大语言模型(LLMs)越来越多地融入医学教育,对学习和评估具有变革潜力。然而,它们在全球各种医学考试中的表现仍未得到充分探索。
本研究旨在推出MedExamLLM,这是一个综合平台,旨在系统评估大语言模型在全球医学考试中的表现。具体而言,该平台旨在(1)汇编和整理各种大语言模型在全球医学考试中的性能数据;(2)分析大语言模型能力在地理区域、语言和背景方面的趋势和差异;(3)为研究人员、教育工作者和开发者提供一个资源,以探索和推进人工智能在医学教育中的整合。
2024年4月25日在PubMed数据库中进行了系统搜索,以识别相关出版物。纳入标准包括经过同行评审、英文的原创研究文章,这些文章评估了至少一种大语言模型在医学考试中的表现。排除标准包括综述文章、非英文出版物、预印本以及没有大语言模型性能相关数据的研究。候选出版物的筛选过程由2名研究人员独立进行,以确保准确性和可靠性。数据,包括考试信息、数据处理信息、模型性能、数据可用性和参考文献,进行了人工整理、标准化和组织。这些整理后的数据被整合到MedExamLLM平台,使其能够可视化和分析大语言模型在地理、语言和考试特征方面的性能。
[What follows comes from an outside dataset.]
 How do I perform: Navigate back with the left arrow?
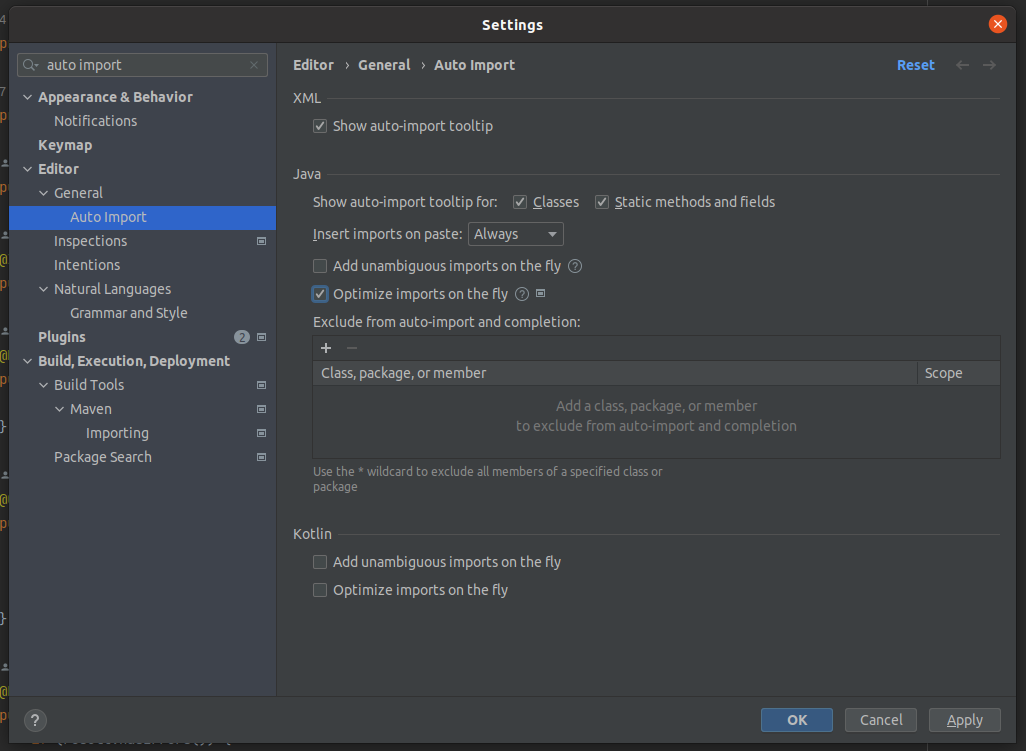click(x=962, y=65)
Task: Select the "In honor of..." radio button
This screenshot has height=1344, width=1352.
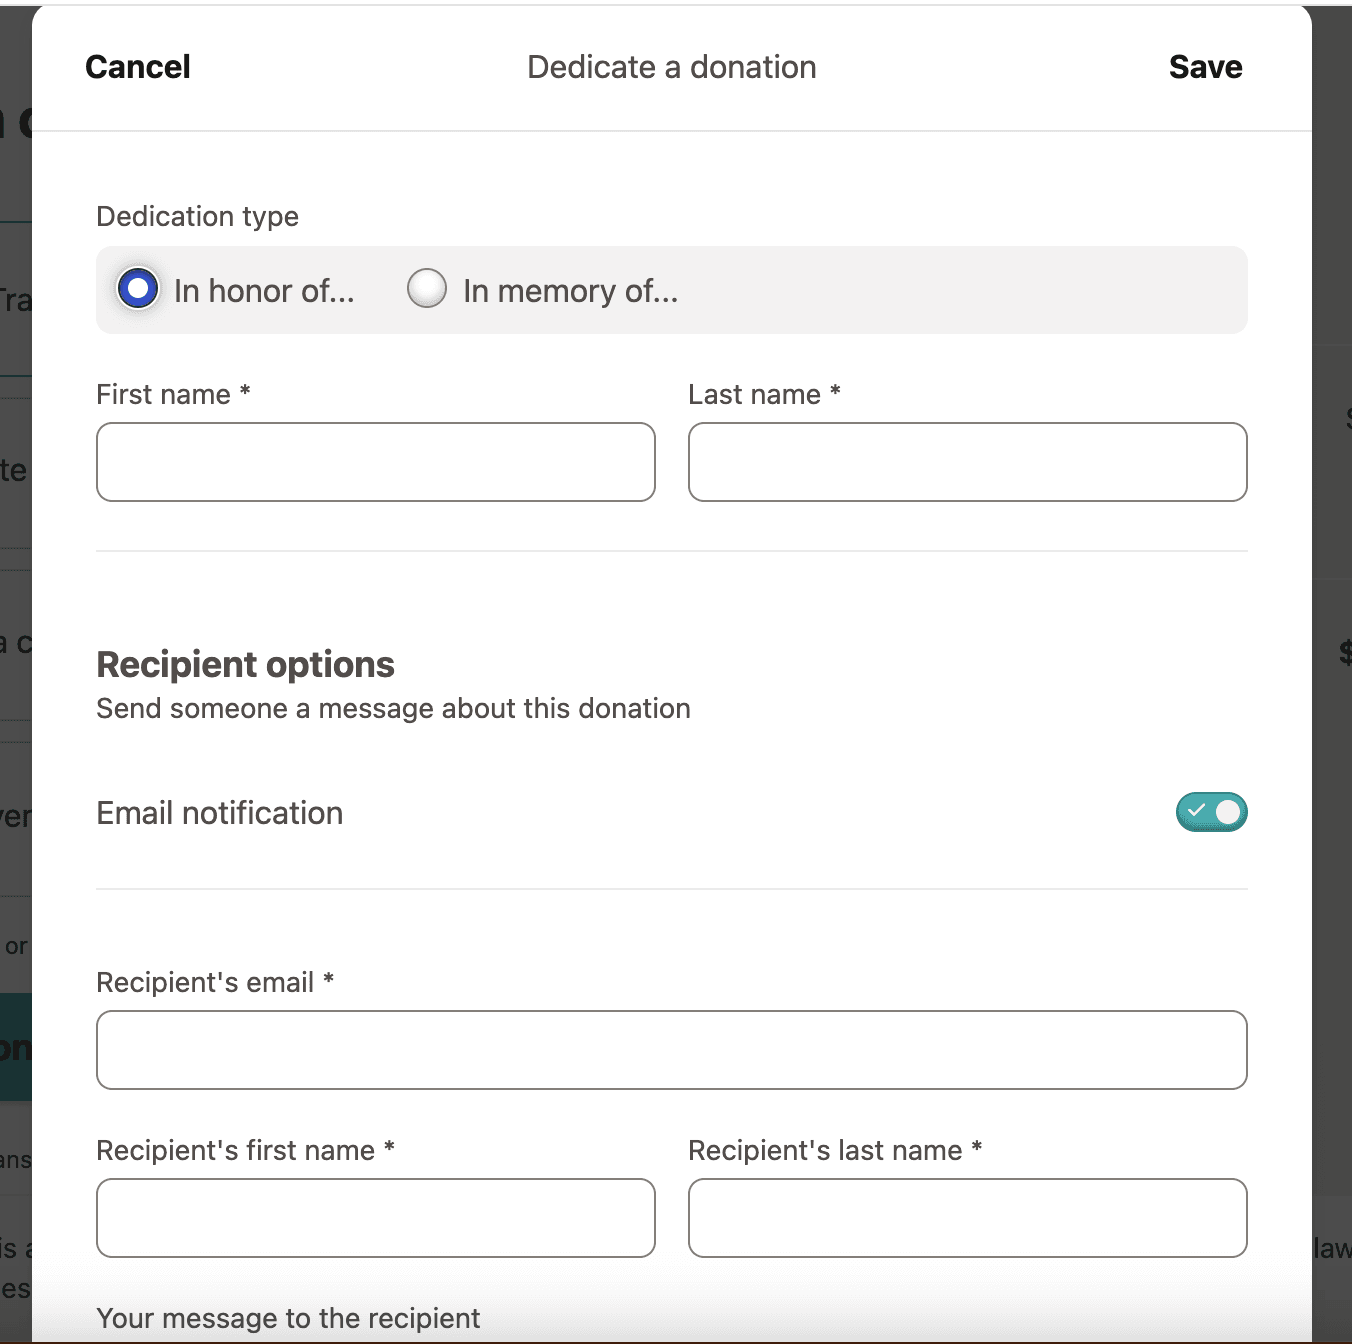Action: pyautogui.click(x=138, y=289)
网络平台的开发注重可访问性、交互性和可扩展性,以支持持续的数据更新和用户参与。
共纳入193篇文章进行最终分析。MedExamLLM包含了2009年至2023年期间在28个国家以15种语言进行的198次医学考试中16种大语言模型的信息。美国的医学考试和相关出版物数量最多,这些考试中使用的主要语言是英语。生成式预训练变换器(GPT)系列模型,尤其是GPT-4,表现出卓越的性能,通过率显著高于其他大语言模型。分析显示,大语言模型的能力在不同地理和语言背景下存在显著差异。
MedExamLLM是一个开源、免费访问且公开可用的在线平台,提供了关于大语言模型在全球医学考试中的综合性能评估信息和证据知识。MedExamLLM平台是临床医学和人工智能领域的教育工作者、研究人员和开发者的宝贵资源。通过综合大语言模型能力的证据,该平台提供了有价值的见解,以支持人工智能融入医学教育。局限性包括数据源可能存在的偏差以及非英文文献的排除。未来的研究应解决这些差距,并探索在不同背景下提高大语言模型性能的方法。